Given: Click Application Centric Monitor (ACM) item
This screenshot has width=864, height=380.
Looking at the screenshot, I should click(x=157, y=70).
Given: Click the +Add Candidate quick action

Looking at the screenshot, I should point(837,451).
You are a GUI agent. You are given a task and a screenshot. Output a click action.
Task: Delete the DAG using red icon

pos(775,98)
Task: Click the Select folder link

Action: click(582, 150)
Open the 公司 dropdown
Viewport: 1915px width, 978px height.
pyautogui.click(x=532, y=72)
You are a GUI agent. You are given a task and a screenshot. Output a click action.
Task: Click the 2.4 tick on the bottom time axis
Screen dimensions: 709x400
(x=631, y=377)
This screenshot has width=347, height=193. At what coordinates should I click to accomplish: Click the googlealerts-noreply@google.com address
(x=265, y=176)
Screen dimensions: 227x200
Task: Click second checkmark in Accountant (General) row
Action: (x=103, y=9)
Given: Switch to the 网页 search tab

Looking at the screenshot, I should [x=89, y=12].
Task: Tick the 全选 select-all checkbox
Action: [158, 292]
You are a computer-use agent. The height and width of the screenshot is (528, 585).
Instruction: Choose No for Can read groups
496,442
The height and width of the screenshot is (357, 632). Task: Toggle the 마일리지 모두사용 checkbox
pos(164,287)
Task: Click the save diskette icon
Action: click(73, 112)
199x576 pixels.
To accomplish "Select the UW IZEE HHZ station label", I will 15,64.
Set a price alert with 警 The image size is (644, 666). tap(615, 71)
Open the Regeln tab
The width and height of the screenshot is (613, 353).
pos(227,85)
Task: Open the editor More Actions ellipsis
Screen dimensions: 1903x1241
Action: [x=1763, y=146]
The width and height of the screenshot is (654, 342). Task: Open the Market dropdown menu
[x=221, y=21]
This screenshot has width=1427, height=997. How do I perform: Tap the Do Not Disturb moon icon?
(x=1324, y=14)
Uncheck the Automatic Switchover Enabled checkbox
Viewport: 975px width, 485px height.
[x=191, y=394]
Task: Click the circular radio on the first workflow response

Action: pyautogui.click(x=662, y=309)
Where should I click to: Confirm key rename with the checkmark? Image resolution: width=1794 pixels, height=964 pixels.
::::::::::
Work instructions:
Copy out every line of the records above without changing anything.

Expected answer:
Given: Click Application Centric Monitor (ACM) item
This screenshot has width=864, height=380.
Looking at the screenshot, I should click(x=157, y=70).
Given: Click the +Add Candidate quick action

Looking at the screenshot, I should point(837,451).
You are a GUI agent. You are given a task and a screenshot. Output a click action.
Task: Delete the DAG using red icon

pos(775,98)
Task: Click the Select folder link

Action: click(582, 150)
Open the 公司 dropdown
Viewport: 1915px width, 978px height.
pyautogui.click(x=532, y=72)
You are a GUI agent. You are given a task and a screenshot. Output a click action.
Task: Click the 2.4 tick on the bottom time axis
Screen dimensions: 709x400
(x=631, y=377)
This screenshot has width=347, height=193. At what coordinates should I click to accomplish: Click the googlealerts-noreply@google.com address
(x=265, y=176)
Screen dimensions: 227x200
Task: Click second checkmark in Accountant (General) row
Action: (x=103, y=9)
Given: Switch to the 网页 search tab

Looking at the screenshot, I should [x=89, y=12].
Task: Tick the 全选 select-all checkbox
Action: [158, 292]
You are a computer-use agent. The height and width of the screenshot is (528, 585).
Instruction: Choose No for Can read groups
496,442
The height and width of the screenshot is (357, 632). Task: Toggle the 마일리지 모두사용 checkbox
pos(164,287)
Task: Click the save diskette icon
Action: click(73, 112)
199x576 pixels.
To accomplish "Select the UW IZEE HHZ station label", I will 15,64.
Set a price alert with 警 The image size is (644, 666). tap(615, 71)
Open the Regeln tab
The width and height of the screenshot is (613, 353).
pos(227,85)
Task: Open the editor More Actions ellipsis
Screen dimensions: 1903x1241
Action: [x=1763, y=146]
The width and height of the screenshot is (654, 342). Task: Open the Market dropdown menu
[x=221, y=21]
This screenshot has width=1427, height=997. How do I perform: Tap the Do Not Disturb moon icon?
(x=1324, y=14)
Uncheck the Automatic Switchover Enabled checkbox
Viewport: 975px width, 485px height.
[x=191, y=394]
Task: Click the circular radio on the first workflow response

Action: pyautogui.click(x=662, y=309)
Where should I click to: Confirm key rename with the checkmark? Image resolution: width=1794 pixels, height=964 pixels.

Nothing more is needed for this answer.